To create a script, open our package.json file and look for the item labeled “scripts.” To create a new one, we only need to add a comma to the previous item and create another item on a new line. It’s pretty standard for developers to create a script using the “dev” keyword that opens up a development environment, an instance of your project which automatically updates as changes are made to code, so let’s do that! To make the script, we want to have the first part be a string that we’ll use to call the script (“dev” in our case) and the second part to be the commands that we want to run in the terminal, which in our case is npx nodemon index.js like we just ran.

The new script we’ve created is on the highlighted row

Once your package.json looks like the screenshot above with the new script in place, you can run the command using the “npm run” command followed by the keyword you specified in the package.json file. For us, this is command will be “npm run dev.”

Output is the same as running npx nodemon index.js!

While this is a common and basic use of the npm run command, it’s important to remember that we can do much more complicated commands and run essentially any file with the same process. In fact, many packages or node-based projects you’ll come across will have an entire arsenal of homemade scripts and whole folders of files corresponding to commands that are run using the npm run command. It’s a highly versatile tool and will come in handy as you create more complex projects that need testing!

Using .gitignore

If you’re using VS Code like I am, you may have noticed that after we installed nodemon, we saw somewhere in the neighborhood of ~300 changes made to our directory. Of course, we didn’t make this many changes or add many files to our project, but when we installed nodemon, we also installed all the associated files and dependencies. While these many changes are not unheard of, they add up quickly when we use multiple packages in a project, drastically increasing the time it takes to upload or download all our project files to or from a GitHub repository. Because of this, it’s common practice to use a .gitignore file to tell git not to upload these files to a repository when we push our code. To do so, we only need to create a .gitignore file and add the line “node_modules/.”
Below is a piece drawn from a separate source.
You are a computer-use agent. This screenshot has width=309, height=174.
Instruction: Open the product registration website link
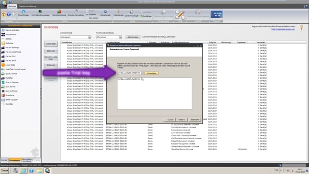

This is what your git ignore file should look like

Adding the / after the node_modules will tell git to exclude the entire folder and all files within it from the changes we make. Once you’ve made this file, save it, and you’ll notice that the changes drop drastically only to include package.json, package-lock.json, index.js, and the newly created .gitignore file. Now, if we download the files from a repo on a new computer, all we need to do is run npm install in the directory with the package.json, and NPM will install all the packages required for us to be back where we were!
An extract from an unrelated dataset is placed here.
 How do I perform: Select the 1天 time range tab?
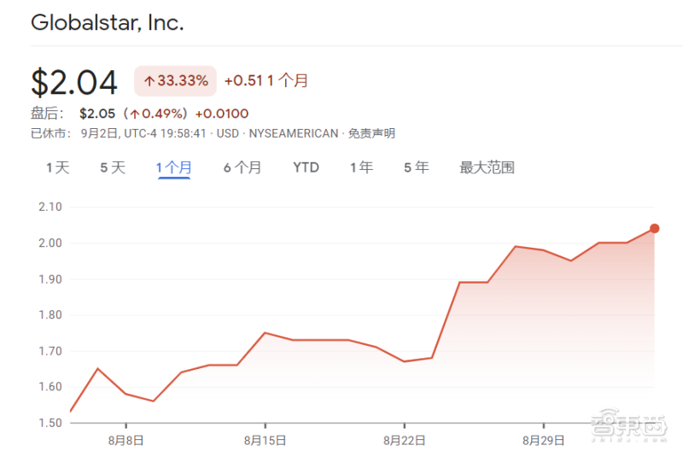click(58, 167)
Phew! I know that was a lot of information, but this article covers the basis of a lot of the work we’ll be doing in developing our web app and will be necessary when you start up your own project. To recap, in this article we went over the following:

  • What NPM is and several NPM commands, including…
    • Npm init
    • Npm install
    • Npm run
    • Npx
  • What the package.json file is and the functionality it provides
  • Creating custom commands
  • What nodemon is and what it does

You’ll use most of this in almost any Node project you create. We’ll even build on this further in the next article of the series by installing another package called Express and using that to handle some URL routing to respond to requests by sending HTML documents. In the meantime, I encourage you to explore some of the 1.3 million packages available now that you know how to use NPM!